Output, as a JSON list of strings with one string per line and blank lines omitted, the lines of the items below starting at the line containing "Task: Select the" and ending at the line containing "I will point(594,393).", both included.

Stored data entries:
━━━━━━━━━━━━━━━━━━━━━━━━━━━━━━

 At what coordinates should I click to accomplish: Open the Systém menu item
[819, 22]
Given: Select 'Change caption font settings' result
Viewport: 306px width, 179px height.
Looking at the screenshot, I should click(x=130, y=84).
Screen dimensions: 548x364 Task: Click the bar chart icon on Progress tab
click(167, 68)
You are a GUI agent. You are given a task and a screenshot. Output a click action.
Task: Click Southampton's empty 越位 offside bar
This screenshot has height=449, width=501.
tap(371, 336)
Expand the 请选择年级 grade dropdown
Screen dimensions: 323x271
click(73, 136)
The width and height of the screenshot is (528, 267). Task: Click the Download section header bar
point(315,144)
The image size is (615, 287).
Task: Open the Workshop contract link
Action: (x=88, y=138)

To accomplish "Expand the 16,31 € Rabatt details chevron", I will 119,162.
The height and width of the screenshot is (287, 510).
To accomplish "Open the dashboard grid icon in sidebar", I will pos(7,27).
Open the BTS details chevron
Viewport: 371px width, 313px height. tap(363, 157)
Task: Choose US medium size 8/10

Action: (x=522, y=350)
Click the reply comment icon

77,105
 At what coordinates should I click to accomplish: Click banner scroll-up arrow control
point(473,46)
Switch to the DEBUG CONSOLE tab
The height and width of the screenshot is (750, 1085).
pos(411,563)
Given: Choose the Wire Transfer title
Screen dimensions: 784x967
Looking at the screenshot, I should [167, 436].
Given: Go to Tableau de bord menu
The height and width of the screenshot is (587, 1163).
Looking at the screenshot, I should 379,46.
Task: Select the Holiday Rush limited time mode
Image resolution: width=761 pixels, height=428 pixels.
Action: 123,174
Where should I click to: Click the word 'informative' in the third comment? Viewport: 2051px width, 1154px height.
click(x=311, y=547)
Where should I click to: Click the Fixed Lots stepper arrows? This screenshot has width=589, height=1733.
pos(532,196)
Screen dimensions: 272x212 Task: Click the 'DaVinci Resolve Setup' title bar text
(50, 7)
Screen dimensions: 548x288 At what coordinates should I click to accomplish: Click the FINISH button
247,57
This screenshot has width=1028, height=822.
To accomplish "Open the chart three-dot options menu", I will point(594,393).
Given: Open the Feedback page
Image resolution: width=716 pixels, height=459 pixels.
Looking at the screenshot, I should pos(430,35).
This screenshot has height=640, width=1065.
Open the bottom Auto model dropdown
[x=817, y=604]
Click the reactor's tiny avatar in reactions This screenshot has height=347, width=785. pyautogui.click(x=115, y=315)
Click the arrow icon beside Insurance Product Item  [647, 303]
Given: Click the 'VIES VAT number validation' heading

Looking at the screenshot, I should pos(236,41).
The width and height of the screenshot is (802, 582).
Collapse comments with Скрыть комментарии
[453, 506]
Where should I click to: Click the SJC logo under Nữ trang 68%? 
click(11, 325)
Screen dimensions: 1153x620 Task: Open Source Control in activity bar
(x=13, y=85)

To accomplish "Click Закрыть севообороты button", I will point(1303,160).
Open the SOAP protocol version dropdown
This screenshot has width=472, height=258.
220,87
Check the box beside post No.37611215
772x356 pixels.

━━━━━━━━━━━━━━━━━━━━━━━━━━━━━━

• Response:
[
  "Task: Select the Holiday Rush limited time mode",
  "Image resolution: width=761 pixels, height=428 pixels.",
  "Action: 123,174",
  "Where should I click to: Click the word 'informative' in the third comment? Viewport: 2051px width, 1154px height.",
  "click(x=311, y=547)",
  "Where should I click to: Click the Fixed Lots stepper arrows? This screenshot has width=589, height=1733.",
  "pos(532,196)",
  "Screen dimensions: 272x212 Task: Click the 'DaVinci Resolve Setup' title bar text",
  "(50, 7)",
  "Screen dimensions: 548x288 At what coordinates should I click to accomplish: Click the FINISH button",
  "247,57",
  "This screenshot has width=1028, height=822.",
  "To accomplish \"Open the chart three-dot options menu\", I will point(594,393)."
]